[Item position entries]
+===+

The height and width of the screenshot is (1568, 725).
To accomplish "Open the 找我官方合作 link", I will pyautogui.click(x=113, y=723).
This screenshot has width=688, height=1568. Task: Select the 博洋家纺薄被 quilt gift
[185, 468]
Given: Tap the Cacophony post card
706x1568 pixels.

+===+

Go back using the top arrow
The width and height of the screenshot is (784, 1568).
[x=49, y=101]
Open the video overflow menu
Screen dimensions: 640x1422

+===+

• [Work to do]: Reproduce the data word for word, everything from the line containing "The height and" down to the line containing "706x1568 pixels.".

• [Result of the task]:
The height and width of the screenshot is (1568, 725).
To accomplish "Open the 找我官方合作 link", I will pyautogui.click(x=113, y=723).
This screenshot has width=688, height=1568. Task: Select the 博洋家纺薄被 quilt gift
[185, 468]
Given: Tap the Cacophony post card
706x1568 pixels.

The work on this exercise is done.